San Diego Regional Center Rolls Out Game-Changing Mobile IBM i Application
Case Study Highlights
- Company: San Diego Regional Center
- Industry: Healthcare
- Business Challenge: Service Coordinators could not access client data remotely while on-site and could only update data once they returned to their office.
- Solutions: Profound Mobile and Mobile Development Services
The San Diego Regional Center (SDRC) is a service of San Diego-Imperial Counties Developmental Services, Inc. SDRC is a focal point in the community for persons with developmental disabilities, (intellectual disabilities, cerebral palsy, epilepsy, autism, or other disabling conditions similar to intellectual disabilities) living in San Diego and Imperial counties.
The California Department of Developmental Services provides services and support to individuals with developmental disabilities. San Diego Regional Center (SDRC), one of the regional centers in the statewide network, is responsible for software development on the primary business application, called SANDIS, which was originally developed in the mid-1980s to track client information for the organization.
Previously, the Service Coordinators who worked in the field with clients would have to return to their Regional Center and manually enter data about the client into a desktop application. This was time consuming, inefficient, and didn’t give case workers the ability to access real-time client information.

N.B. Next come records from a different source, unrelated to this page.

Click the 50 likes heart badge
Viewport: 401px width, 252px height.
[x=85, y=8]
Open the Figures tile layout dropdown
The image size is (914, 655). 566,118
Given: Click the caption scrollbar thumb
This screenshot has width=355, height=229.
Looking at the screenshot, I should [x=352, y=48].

Nancy Lorch is a 35-year veteran at SDRC and has been the lead programmer on the SANDIS project for more than 15 years. She realized that in order to move SANDIS forward and support their remote workers, mobile applications would be the answer. “We could see that mobile was going to change the way out of office workers would work,” said Lorch. “So we started investigating what we could do with mobile on IBM i.”

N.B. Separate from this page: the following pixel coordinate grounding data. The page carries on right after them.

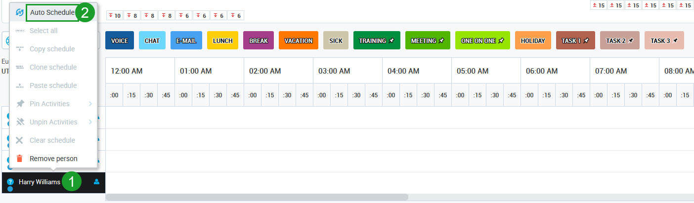
Task: Choose Auto Schedule from the context menu
Action: coord(52,12)
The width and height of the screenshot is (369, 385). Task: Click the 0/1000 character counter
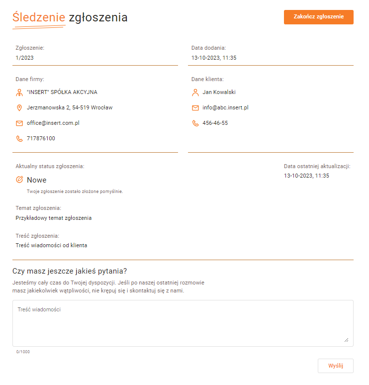pos(23,352)
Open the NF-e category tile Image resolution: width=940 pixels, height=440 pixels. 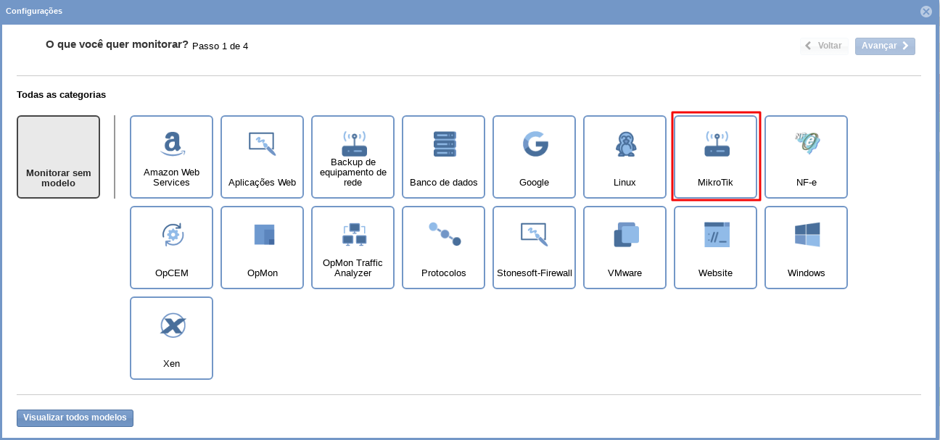point(806,157)
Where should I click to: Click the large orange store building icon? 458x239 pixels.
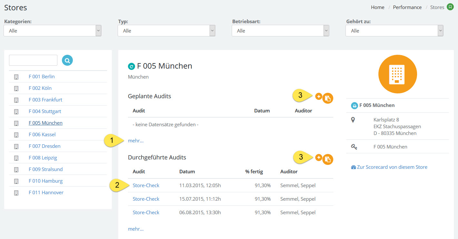[397, 74]
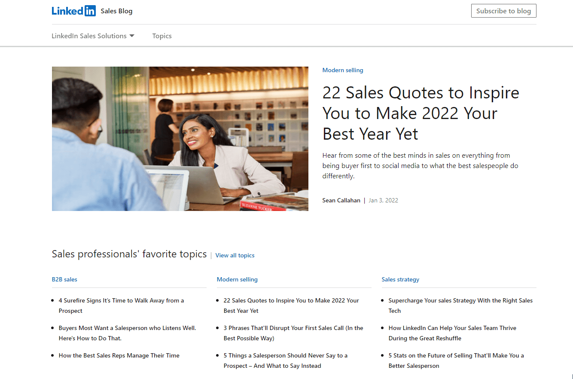
Task: Click the Subscribe to blog button
Action: click(503, 10)
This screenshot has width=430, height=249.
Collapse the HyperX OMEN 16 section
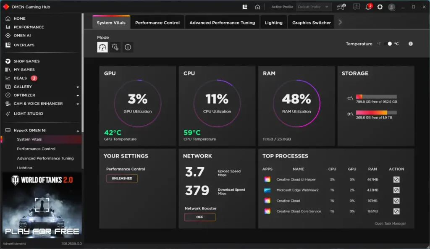click(78, 131)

“The beauty of a relationship with Profound is that they built our mobile apps and I didn’t have to go through a learning curve. They did a great job, were professional, and knew what they were doing, which got our product out quickly.”
The project benefactors the service coordinators with a need to take their client information into the field. Each of the coordinators has 65 to 70 clients with developmental disabilities. The coordinators keep track of their varying capabilities and needs, which they can input on location in the field. The primary objective of the mobile app was to allow those coordinators remote access via an SSL connection to the DB2 database at the regional center. Some data is one-way only and some is two way. All data from the database is stored on the database, not on the mobile device. There is no interchange, upload, or interface.
All mobile app development projects are mindful of security issues, which was a top priority from the beginning, Lorch noted. “We are not a direct service agency, but we provide case management and we are handling confidential information. The State Department of Developmental Services makes sure we are not outside compliance regulations.”
Successful application development projects almost always take a multiple phase approach. In this case, the original mobile app was intentionally kept simple and it began with a small pilot group of testers. The functional priorities included the capability to pull up a list of clients with their basic information and provide the capability to record notes about each client. It helped that Lorch formerly worked in the case management area and was familiar with the type of information case workers need to function efficiently. The pilot group was equipped with Apple iPads provided by the regional center and the participants had access to real data.
The accordion panel and mobile app options in the SANDIS mobile app .
In building the mobile app, the green-screen interface was rebuilt from scratch, although the back-end database and some of the existing RPG logic for the green-screen apps was reused. Lorch and her team used Profound UI and Profound Mobile to complete this project. Profound Mobile enables developers to rapidly design and deploy mobile applications, even if they aren’t experts at mobile development. Businesses can deploy their IBM i applications in any mobile device or tablet, and add native capabilities to applications on iPhone, iPad and Android devices. Profound Mobile uses the Profound UI Visual Designer and widgets designed for mobile development to rapidly create and deploy business applications with ready-to-use capabilities that include accordion panels, camera and image upload to the application database, voice to text, maps, notes, signature pad, and more.
The SANDIS team also worked hand-in-hand with the Profound Logic Services team to design and deploy the application, to supplement her small development and rely on Profound’s expertise with mobile development.
Lorch and her team have now rolled out the mobile application to all 21 of California’s Regional Centers, with positive results. In addition to mobile applications, Lorch worked with Profound Logic to create the Web app used on premise at the Regional Centers. There is real-time integration with the mobile and web apps, which has significantly improved end-user efficiency and reduced human error.
The Regional Centers have issued both Android and iPads tablets their service coordinators. Gradual enhancements to the application can be rolled out immediately, and the end users have also assisted with the project.
“Feedback from the service coordinators–the end users–is leading to the enhancement,” said Lorch.
Sample client information in the SANDIS app
The services Lorch and her team received from Profound Logic are a big reason why her team was able to quickly and efficiently roll out the mobile application project. “That’s part of the beauty of the relationship with Profound. They build these apps and I don’t have to go through a learning curve. They do a great job. They are professional, know what they are doing, and they can get the product out quickly.”